Enseignement supérieur : Un accord pour l’accès des étudiants réfugiés aux universités

L’Agence universitaire de la francophonie (AUF) et l’Organisation des Nations unies pour les réfugiés (UNHCR) ont signé, le mercredi 24 février 2021 à Ouagadougou, par visioconférence, une convention-cadre. A travers ce partenariat qui se décline en 5 grandes composantes, les deux parties veulent mutualiser leurs énergies pour aider les étudiants réfugiés à intégrer les universités.

L’une a l’expertise des universités, l’autre celle des réfugiés. C’est ensemble que l’Agence universitaire de la francophonie (AUF) et l’Organisation des Nations unies pour les réfugiés (UNHCR) ont décidé de regarder dans la même direction. Pour ce faire, elles ont signé un protocole d’accord le mercredi 24 février 2021 à Ouagadougou, par visioconférence, pour formaliser leur collaboration en matière d’interventions en faveur des étudiants réfugiés.

Cette convention-cadre fixe les modalités de leur collaboration. Ce partenariat vise, selon Slim Khalbous, recteur de l’AUF, à aider les étudiants réfugiés à intégrer les universités. Partant d’une expérience-pilote qui a fait ses preuves à l’université de Ngozi au Burundi, les signataires de ce présent accord veulent s’en inspirer pour atteindre leurs objectifs. « L’AUF a mis en place un programme depuis 6 ans qui aide les étudiants réfugiés à être intégrés dans des universités, parce que l’accès est très compliqué pour eux », a précisé le recteur de l’AUF.

A l’entende, c’est quand l’UNHCR a vu que l’AUF faisait du bon boulot qu’elle a accepté de nouer un partenariat avec elle. « Lorsque l’organisation des nations unies accepte de signer une convention avec l’AUF, c’est tout un symbole, surtout qu’aujourd’hui, une grande partie des réfugiés dans le monde sont dans les zones francophones », a indiqué M. Slim.

Il a du même coup décliné les 5 grandes composantes de cette collaboration. Il s’agit du plaidoyer, de la recherche de partenariat, la sensibilisation dans les universités, l’accès aux ressources puis enfin, l’employabilité et l’entreprenariat.

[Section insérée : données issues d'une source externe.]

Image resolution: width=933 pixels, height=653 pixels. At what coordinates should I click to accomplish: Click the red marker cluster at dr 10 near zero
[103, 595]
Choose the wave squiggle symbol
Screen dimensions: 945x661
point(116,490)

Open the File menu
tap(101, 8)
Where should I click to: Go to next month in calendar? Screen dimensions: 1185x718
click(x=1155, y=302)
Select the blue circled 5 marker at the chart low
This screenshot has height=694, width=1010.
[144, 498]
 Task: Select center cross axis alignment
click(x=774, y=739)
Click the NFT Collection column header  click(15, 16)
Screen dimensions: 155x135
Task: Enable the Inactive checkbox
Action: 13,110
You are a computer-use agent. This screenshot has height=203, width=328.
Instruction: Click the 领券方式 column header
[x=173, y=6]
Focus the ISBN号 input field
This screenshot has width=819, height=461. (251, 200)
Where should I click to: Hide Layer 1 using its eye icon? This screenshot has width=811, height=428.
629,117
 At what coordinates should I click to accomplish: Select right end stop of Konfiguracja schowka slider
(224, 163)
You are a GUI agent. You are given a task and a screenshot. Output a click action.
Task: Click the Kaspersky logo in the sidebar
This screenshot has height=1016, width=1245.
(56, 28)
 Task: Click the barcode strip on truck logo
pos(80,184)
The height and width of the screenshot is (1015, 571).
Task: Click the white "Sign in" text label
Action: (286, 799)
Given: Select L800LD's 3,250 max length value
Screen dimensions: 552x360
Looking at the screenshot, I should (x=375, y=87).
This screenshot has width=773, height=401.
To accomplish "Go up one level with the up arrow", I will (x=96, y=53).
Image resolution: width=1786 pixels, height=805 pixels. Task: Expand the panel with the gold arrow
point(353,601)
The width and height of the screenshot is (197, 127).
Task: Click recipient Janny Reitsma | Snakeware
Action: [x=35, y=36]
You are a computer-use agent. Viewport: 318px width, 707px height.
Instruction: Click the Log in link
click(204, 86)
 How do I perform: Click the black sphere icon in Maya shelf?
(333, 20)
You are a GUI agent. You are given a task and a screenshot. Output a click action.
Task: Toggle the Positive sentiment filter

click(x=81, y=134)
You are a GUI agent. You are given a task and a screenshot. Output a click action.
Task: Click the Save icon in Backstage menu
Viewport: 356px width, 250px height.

Pour Ouidad Tebbaa, directrice régionale AUF Afrique de l’Ouest, cette belle aventure avec l’UNHCR offre des opportunités aux étudiants réfugiés. « Outre cette expérience-pilote qui est au cœur de nos actions depuis plusieurs années et que nous souhaitons poursuivre avec l’UNHCR, il y a également un travail que nous menons avec l’équipe de l’UNHCR en Afrique de l’Ouest et centrale pour promouvoir la question de l’employabilité des jeunes réfugiés », a-t-elle soutenu. Et de poursuivre : « Les expériences réussies que nous avons engagées notamment en Afrique sur cette question, nous souhaitons les mutualiser avec l’UNHCR au profit des jeunes réfugiés ».

Les attentes sont nombreuses. Mais en fédérant leurs énergies, les deux parties sont déterminées à relever les défis.  Pour ce qui est de l’opérationnalisation proprement dite de ce partenariat, Slim Khalbous a fait comprendre que l’approche consistera à aller convaincre les décideurs politiques, les universités d’accueil, les entreprises et les partenaires. De ses explications, les étudiants réfugiés bénéficieront également de plusieurs services qu’offrent l’AUF comme l’accès gratuit à internet, les documents et les centres d’employabilité. « Les bourses, c’est l’UNHCR qui sélectionne les bénéficiaires en fonction des critères de sélection », a-t-il souligné.

Toutefois, le recteur de l’AUF a laissé entendre qu’actuellement, seulement 3% des étudiants réfugiés dans le monde ont accès aux universités. Il nourrit l’espoir que la nouvelle dynamique contribuera sans doute, à inverser cette tendance en portant ce taux à 15% à l’horizon 2030 conformément aux Objectifs de Développement Durable (ODD) des Nations unies. « C’est une façon de mettre nos forces ensemble pour parvenir à convaincre les gens, soient les décideurs politique, soient les gens qui vont donner de l’argent », a-t-il noté. Avec 1007 membres à son actif, l’AUF est considérée comme le premier réseau universitaire au monde.

A entendre le recteur Slim, c’est un atout, principalement en ce qui concerne l’accueil des étudiants. « Nous allons les sensibiliser pour que chacune d’elles accepte de prendre un certain nombre d’étudiants », a-t-il martelé. D’après lui, si un étudiant n’a pas le niveau requis pour s’inscrire à l’université, des formations complémentaires de mise à niveau lui sont proposées dans le camp.